══ Material for this exercise

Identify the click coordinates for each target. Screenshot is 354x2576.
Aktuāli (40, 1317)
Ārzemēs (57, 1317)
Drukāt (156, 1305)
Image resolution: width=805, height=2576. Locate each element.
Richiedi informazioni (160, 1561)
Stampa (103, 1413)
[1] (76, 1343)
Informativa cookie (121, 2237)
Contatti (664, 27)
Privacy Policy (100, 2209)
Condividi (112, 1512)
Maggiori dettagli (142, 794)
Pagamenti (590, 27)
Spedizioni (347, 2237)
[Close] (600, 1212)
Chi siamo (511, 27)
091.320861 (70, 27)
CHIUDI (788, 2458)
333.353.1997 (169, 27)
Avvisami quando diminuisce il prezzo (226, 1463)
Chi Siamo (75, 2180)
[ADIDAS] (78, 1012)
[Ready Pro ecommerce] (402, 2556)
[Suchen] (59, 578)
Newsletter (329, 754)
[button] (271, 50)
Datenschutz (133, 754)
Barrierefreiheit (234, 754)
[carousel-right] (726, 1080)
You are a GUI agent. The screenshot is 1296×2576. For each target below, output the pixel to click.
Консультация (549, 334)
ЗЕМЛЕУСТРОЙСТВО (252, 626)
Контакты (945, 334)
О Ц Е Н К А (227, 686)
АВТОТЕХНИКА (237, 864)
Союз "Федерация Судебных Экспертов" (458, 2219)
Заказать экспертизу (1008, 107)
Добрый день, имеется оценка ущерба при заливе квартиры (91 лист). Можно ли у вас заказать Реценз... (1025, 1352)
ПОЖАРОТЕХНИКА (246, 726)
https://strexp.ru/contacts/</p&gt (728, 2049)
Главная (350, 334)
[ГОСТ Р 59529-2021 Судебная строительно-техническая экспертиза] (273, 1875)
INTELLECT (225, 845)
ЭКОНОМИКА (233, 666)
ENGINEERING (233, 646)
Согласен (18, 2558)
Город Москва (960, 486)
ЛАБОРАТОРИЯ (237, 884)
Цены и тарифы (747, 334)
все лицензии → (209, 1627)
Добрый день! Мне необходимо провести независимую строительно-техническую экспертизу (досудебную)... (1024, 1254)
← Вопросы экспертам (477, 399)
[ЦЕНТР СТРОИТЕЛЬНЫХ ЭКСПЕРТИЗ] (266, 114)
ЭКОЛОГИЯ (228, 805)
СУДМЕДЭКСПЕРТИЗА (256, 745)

════

Look for the string "экспертизу" in the entries above. Copy every line that has it.

» Your solution:
Заказать экспертизу (1008, 107)
Добрый день! Мне необходимо провести независимую строительно-техническую экспертизу (досудебную)... (1024, 1254)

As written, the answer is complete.